Akhirnya dia merespon Nadia dengan tujuan agar dia berhenti menarik perhatian banyak orang. Dan ketika dia berbalik, dia melihat Bian sedang berjalan dari kejauhan menuju tempatnya berdiri. Alisha tersenyum sepersekian detik, dan justru bingung harus bersikap seperti apa.

"Hei, Al..itu Bian kan? Yang kamu ceritain" celetuk Nadia masih dengan kehebohannya.

"Kok kamu tahu? Kan belum pernah ketemu" jawab Alisha.

"Tahu aja, udah cepetan kamu beresin. Dia udah makin deket nih, tinggal sepuluh meter seru Nadia

Alisha menjadi ikutan heboh dan pecicilan gara-gara Nadia. Ia sendiri juga tidak tahu kenapa dirinya melakukan semua ini, padahal belum tentu Bian akan tertarik padanya.

Dan tibalah Bian di tempat Alisha. Sepertinya dia orang yang mudah sekali tersenyum. Setiap bertemu dengan Alisha dia selalu menyunggingkan senyumnya yang manis. Senyumnya kini telah menjadi favorit Alisha. Ia benar-benar terjatuh ke dalam pesona Bian. Entah karena dia selalu hidup tanpa cinta yang bersambut, atau memang benar dia telah jatuh hati padanya. Hatinya bergetar saat Bian tersenyum padanya. Ada perasaan bahwa senyumnya sangat tulus dan hangat.

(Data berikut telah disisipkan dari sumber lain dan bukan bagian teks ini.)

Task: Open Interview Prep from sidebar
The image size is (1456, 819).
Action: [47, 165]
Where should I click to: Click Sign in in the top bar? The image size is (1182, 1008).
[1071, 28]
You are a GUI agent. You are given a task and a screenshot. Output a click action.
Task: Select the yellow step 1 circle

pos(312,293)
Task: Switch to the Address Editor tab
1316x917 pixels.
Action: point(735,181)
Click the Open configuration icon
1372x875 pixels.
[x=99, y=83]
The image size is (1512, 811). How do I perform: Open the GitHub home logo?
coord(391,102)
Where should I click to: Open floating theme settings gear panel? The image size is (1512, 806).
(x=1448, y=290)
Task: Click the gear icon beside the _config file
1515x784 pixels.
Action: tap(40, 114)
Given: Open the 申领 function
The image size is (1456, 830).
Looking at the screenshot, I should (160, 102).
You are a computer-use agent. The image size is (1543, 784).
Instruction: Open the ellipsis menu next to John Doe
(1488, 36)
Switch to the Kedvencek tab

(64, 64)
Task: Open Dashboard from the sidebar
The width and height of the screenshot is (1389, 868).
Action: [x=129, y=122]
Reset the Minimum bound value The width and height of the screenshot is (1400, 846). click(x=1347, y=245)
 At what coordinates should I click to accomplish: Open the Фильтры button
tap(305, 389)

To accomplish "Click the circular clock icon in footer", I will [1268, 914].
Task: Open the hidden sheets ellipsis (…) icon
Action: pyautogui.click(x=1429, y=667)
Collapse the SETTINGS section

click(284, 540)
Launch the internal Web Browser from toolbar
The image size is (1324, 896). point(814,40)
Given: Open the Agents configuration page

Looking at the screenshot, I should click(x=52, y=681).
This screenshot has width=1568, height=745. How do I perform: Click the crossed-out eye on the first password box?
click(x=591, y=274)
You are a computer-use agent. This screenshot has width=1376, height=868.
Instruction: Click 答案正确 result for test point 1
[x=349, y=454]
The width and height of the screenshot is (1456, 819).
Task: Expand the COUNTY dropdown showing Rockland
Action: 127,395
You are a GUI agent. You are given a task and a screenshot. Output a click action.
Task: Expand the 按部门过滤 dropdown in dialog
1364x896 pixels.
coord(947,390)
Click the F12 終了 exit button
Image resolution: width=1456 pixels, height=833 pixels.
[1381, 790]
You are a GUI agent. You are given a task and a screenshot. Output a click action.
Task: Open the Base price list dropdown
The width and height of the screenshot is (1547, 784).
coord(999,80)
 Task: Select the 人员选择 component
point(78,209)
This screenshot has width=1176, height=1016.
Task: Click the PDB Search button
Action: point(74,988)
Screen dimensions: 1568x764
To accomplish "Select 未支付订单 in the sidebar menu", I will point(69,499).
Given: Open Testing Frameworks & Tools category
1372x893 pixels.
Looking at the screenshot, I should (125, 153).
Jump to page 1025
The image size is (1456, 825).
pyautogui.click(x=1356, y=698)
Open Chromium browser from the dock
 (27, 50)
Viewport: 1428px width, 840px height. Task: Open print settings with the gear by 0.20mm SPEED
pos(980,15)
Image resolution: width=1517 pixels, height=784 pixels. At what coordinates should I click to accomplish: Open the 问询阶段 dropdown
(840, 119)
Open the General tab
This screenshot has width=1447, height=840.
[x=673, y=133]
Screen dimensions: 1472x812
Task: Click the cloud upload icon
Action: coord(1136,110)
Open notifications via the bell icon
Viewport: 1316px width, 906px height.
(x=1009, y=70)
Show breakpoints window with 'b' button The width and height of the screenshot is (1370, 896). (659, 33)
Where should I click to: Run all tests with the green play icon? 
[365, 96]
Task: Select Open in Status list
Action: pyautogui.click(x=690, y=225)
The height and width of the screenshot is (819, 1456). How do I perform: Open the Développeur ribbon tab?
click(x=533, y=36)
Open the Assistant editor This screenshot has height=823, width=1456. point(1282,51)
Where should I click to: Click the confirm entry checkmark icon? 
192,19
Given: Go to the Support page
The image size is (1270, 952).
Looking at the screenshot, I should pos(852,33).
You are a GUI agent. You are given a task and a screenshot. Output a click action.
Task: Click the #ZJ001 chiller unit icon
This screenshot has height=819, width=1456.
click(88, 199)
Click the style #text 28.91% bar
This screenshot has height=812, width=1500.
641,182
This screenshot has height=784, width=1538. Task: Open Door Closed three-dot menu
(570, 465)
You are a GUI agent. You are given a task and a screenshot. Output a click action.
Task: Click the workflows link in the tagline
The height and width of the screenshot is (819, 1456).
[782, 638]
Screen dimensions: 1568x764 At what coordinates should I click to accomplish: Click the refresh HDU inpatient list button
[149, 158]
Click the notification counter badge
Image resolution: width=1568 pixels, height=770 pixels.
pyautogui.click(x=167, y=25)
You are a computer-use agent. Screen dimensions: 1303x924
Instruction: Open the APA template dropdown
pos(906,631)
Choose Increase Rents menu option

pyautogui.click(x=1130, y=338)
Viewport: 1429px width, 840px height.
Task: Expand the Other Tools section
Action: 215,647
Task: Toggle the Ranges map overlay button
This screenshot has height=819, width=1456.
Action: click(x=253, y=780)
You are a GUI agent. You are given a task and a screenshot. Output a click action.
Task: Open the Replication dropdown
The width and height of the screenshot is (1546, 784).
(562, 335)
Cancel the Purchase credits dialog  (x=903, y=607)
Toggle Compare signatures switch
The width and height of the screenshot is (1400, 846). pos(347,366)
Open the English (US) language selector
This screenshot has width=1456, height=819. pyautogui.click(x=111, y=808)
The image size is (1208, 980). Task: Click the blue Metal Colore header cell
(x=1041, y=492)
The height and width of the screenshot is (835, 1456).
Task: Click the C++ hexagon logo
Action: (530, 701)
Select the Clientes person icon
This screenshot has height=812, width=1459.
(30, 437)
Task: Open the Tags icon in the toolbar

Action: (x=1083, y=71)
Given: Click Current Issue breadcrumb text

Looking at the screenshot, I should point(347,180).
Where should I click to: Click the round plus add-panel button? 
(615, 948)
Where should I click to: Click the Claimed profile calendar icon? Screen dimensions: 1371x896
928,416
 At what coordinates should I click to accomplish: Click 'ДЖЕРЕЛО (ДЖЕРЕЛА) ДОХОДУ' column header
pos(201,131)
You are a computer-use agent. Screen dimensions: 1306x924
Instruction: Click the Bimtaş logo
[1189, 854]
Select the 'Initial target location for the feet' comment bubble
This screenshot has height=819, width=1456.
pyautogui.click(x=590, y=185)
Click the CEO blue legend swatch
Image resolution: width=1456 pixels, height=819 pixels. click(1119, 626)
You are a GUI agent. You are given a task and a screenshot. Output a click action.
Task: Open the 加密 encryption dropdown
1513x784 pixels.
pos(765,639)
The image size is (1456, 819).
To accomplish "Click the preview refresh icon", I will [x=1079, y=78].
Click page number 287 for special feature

"Kak Alisha ya?" tanyanya sopan.

Alisha sudah percaya diri bercampur heran, bagaimana dia bisa mengetahui namanya. Apa dia mencari tahu tentang dirinya. Dan baru saja ia membayangkan hal konyol itu, ia teringat bahwa namanya tertera dalam rekeningnya.

"Ahh, dari rekening.." gumamnya lirih.

"Maaf..rekening gimana kak?"

Ternyata Bian mendengar gumamannya. Alisha salah tingkah dan wajahnya memerah karena malu.

"Eh bukan kak, nggak apa-apa. Iya saya Alisha" ujarnya sambil meraih tangan Bian yang mengulur di udara menunggu disambut.

Nadia yang sedari tadi heboh, mendadak beku dan membisu melihat senyuman Bian. Dia saja yang tidak menggebu-gebu untuk menikah, terpesona melihat pesona Bian, apalagi Alisha yang dalam hatinya sudah memiliki keinginan kuat untuk menikah.

Alisha sepertinya juga sudah terjatuh terlalu dalam, ia bahkan melupakan keberadaan Nadia di sampingnya. Nadia yang memahami sahabatnya tengah kasmaran, berusaha melipir dan mengangkut box peralatan mereka. Sementara Alisha masih saja mengobrol berbagai hal dengan Bian.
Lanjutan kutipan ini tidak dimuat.